А. И. Арнольди рассказывает свою
первую встречу с новичком: «Придя однажды к обеденному времени к
Безобразовым, я застал у них офицера нашего полка, мне незнакомого,
которого Владимир Безобразов назвал мне Михаилом Юрьевичем Лермонтовым.
Вскоре мы сели за скромную трапезу нашу, и Лермонтов очень игриво шутил и
очень понравился нам своим обхождением. После обеда мы обыкновенно сели
играть в банк, но вместо тех 50 или 100 рублей, которые закладывались
кем-либо из нас, Лермонтов предложил заложить тысячу и выложил их на
стол. Я не играл и куда-то выходил. Возвратившись же, застал обоих
братьев Безобразовых в большом проигрыше и сильно негодующих на свое
несчастье. Пропустив несколько талий, я удачно подсказал Владимиру
Безобразову несколько карт и он с моего прихода стал отыгрываться, как
вдруг Лермонтов предложил мне самому попытаться счастья; мне показалось,
что предложение это было сделано с такою иронией и досадою, что я в тот
же миг решил пожертвовать несколькими десятками и даже сотнями рублей
для удовлетворения своего самолюбия перед зазнавшимся пришельцем, бывшим
лейб-гусаром… Судьбе угодно было в этот раз поддержать меня, и помню,
что на одном короле бубен, не отгибаясь и поставя кушем полуимпериал, я
дал Безобразовым отыграться, а на свою долю выиграл 800 с чем-то рублей;
единственный случай, что я остался в выигрыше во всю мою жизнь…»
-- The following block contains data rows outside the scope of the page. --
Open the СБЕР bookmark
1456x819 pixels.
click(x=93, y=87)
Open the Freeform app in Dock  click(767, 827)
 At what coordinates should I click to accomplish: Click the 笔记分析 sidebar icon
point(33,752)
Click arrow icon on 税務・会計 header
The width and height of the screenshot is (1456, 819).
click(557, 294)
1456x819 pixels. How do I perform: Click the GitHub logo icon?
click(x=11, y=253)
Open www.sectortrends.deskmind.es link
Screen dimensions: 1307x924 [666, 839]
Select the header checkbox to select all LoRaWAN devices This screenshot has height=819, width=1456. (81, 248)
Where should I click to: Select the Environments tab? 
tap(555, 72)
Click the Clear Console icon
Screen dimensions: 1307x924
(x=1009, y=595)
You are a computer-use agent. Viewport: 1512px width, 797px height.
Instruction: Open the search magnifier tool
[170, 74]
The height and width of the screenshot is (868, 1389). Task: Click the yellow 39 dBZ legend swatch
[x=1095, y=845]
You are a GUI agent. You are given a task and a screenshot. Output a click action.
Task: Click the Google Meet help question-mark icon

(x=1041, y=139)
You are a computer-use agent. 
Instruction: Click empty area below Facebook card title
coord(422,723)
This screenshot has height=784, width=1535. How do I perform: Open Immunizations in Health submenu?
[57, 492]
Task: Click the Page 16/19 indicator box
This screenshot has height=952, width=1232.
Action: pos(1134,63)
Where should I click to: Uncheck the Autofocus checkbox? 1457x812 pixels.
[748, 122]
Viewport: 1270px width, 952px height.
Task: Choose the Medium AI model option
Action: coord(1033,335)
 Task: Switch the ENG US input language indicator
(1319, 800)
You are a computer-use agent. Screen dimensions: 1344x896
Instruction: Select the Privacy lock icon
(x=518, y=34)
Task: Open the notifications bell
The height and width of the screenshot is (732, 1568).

Арнольди быстро сошелся с «зазнавшимся
пришельцем»: они жили в двух смежных больших комнатах, разделенных
общей передней. «В свободное от службы время, а его было много,
Лермонтов очень хорошо писал масляными красками по воспоминанию разные
кавказские виды»…
Скоро Лермонтов уже «задушевный
приятель», участник кутежей и «шалостей». Арнольди помнит его «в дыму
табачном, при хлопаньи пробок, на проводах М. И. Цейдлера, отъезжавшего
на Кавказ в экспедицию», которому Лермонтов посвятил экспромт:
Русский немец белокурый
Едет в дальную страну,
Где косматые гяуры
Вновь затеяли войну.
Едет он, томим печалью,
На могучий пир войны;
Но иной, не бранной сталью
Мысли юноши полны.
Слова о «не бранной стали» — намек на влюбленность «бедного Цейдлера» в г-жу С. Н. Стааль фон Гольштейн, жену полковника.
Цейдлер вспоминает об этом эпизоде
очень тепло: «Меня усадили, как виновника прощальной пирушки, на
почетное место, не теряя времени начался ужин, чрезвычайно оживленный.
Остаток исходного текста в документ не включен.